[[ Listed entries, beginning ]]

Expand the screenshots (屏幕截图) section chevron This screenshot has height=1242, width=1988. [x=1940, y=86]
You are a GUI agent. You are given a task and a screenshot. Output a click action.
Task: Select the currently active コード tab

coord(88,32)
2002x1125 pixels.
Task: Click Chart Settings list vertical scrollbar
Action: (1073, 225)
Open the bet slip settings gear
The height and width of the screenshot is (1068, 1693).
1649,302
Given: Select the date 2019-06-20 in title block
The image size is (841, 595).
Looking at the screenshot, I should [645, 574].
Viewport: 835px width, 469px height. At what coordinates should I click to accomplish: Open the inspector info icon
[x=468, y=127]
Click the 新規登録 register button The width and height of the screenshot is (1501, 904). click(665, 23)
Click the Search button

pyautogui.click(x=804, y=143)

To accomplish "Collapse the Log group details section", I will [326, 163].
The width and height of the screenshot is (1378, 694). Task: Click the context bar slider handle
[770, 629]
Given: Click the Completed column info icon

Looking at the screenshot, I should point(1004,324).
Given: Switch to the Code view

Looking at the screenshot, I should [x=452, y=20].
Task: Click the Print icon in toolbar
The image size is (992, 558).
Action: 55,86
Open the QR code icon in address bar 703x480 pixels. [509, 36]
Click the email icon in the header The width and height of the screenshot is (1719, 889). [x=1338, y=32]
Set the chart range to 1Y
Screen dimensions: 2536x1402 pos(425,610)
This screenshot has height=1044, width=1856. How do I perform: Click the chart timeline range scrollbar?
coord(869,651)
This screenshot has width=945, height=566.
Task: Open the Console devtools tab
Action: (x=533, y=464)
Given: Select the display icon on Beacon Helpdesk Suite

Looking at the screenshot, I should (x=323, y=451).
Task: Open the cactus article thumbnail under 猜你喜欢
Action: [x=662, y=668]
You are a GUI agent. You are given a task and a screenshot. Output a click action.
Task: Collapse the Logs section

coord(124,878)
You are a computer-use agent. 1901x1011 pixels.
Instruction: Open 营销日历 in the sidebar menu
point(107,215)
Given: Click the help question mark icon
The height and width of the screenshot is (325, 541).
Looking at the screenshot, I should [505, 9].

[[ Listed entries, end ]]

Would you please reproduce every line from the one containing "Set the chart range to 1Y" through the final line of the listing, and only those lines?

§ Exercise solution:
Set the chart range to 1Y
Screen dimensions: 2536x1402 pos(425,610)
This screenshot has height=1044, width=1856. How do I perform: Click the chart timeline range scrollbar?
coord(869,651)
This screenshot has width=945, height=566.
Task: Open the Console devtools tab
Action: (x=533, y=464)
Given: Select the display icon on Beacon Helpdesk Suite

Looking at the screenshot, I should (x=323, y=451).
Task: Open the cactus article thumbnail under 猜你喜欢
Action: [x=662, y=668]
You are a GUI agent. You are given a task and a screenshot. Output a click action.
Task: Collapse the Logs section

coord(124,878)
You are a computer-use agent. 1901x1011 pixels.
Instruction: Open 营销日历 in the sidebar menu
point(107,215)
Given: Click the help question mark icon
The height and width of the screenshot is (325, 541).
Looking at the screenshot, I should [505, 9].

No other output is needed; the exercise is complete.